E.g.: *...&fields=chromosome[1,2]*

Users can query multiple *stats* by separating field names by semicolons.

E.g.: *...&fields=chromosome[1,2];types*

### Ranges

When asking for ranges, the result contains multiple buckets over a numeric field. You must specify the field name, the lower and upper bounds and the step or bucket size.

**Range specification**

field_name[start..end]:step

Range parameters:

Parameter | Description |
---|---|

field_name | The numeric field name to produce range buckets from. Mandatory |

start | Lower bound of the ranges. Mandatory. |

end | Upper bound of the ranges. Mandatory. |

step | Size of each range bucket produced. Mandatory. |

E.g.: *...&fields=gerp[0..10]:0.5*

### Aggregation functions

Aggregation functions, also called **facet functions, analytic functions,** or **metrics**, calculate something interesting over a domain (each facet bucket).

**Aggregation specification**

aggregation_function(field_name)

List of aggregation functions:

Aggregation function | Description | Example |
---|---|---|

avg | Average of numeric values | avg(gerp) |

min | Minimum value | min(sift) |

max | Maximum value | max(caddScaled) |

unique | Number of unique values | unique(biotypes) |

hll | Distributed cardinality estimate via hyper-log-log algorithm | hll(type) |

percentile | Percentile estimates via t-digest algorithm.
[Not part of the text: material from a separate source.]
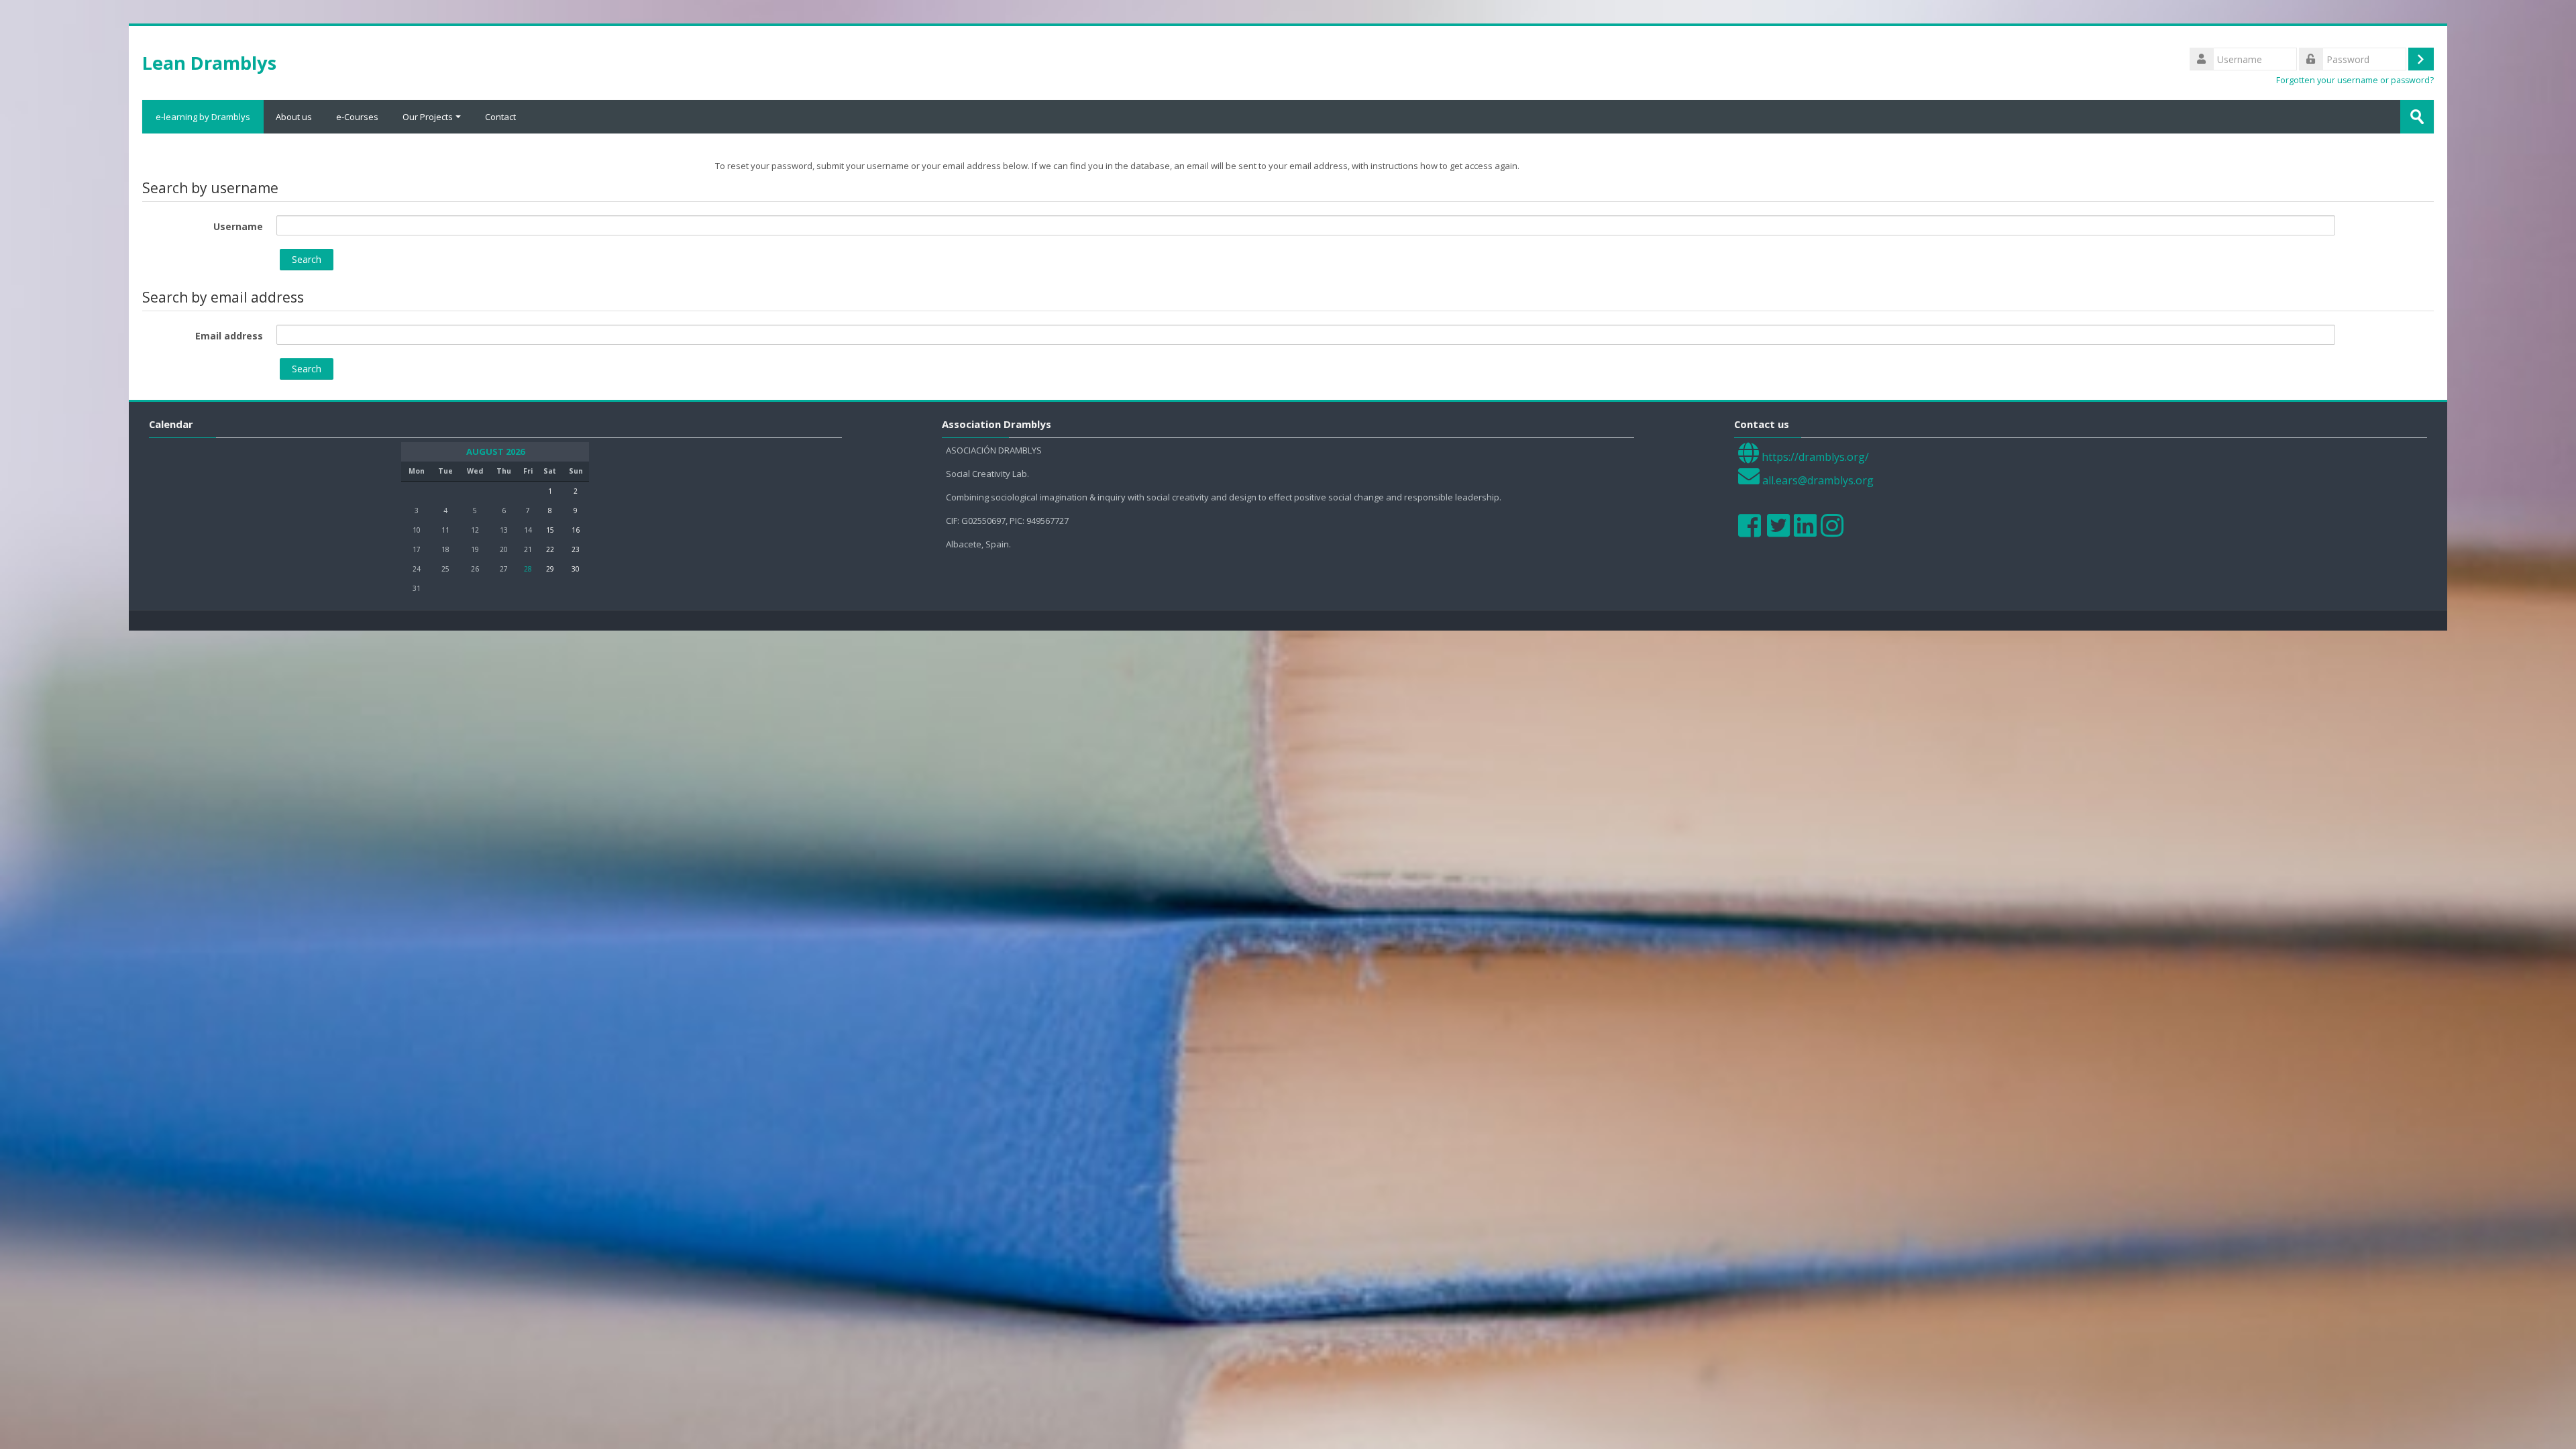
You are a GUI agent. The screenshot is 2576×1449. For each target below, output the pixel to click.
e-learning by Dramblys (203, 117)
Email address (229, 335)
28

Calculate the percentiles: 1, 10, 25, 50, 75, 90 and 99th. | percentile(gerp) |

sumsq | Sum of squares of field or function | sumsq(caddRaw) |

E.g.: *...&fields=percentile(gerp);max(caddScaled)*

### Nested facets

Nested facets allow users to nest bucketing terms, ranges or aggregations. In order to specify nested facets you must use the symbols **>>**

E.g.: *...&fields=chromosome[5,6]>>type*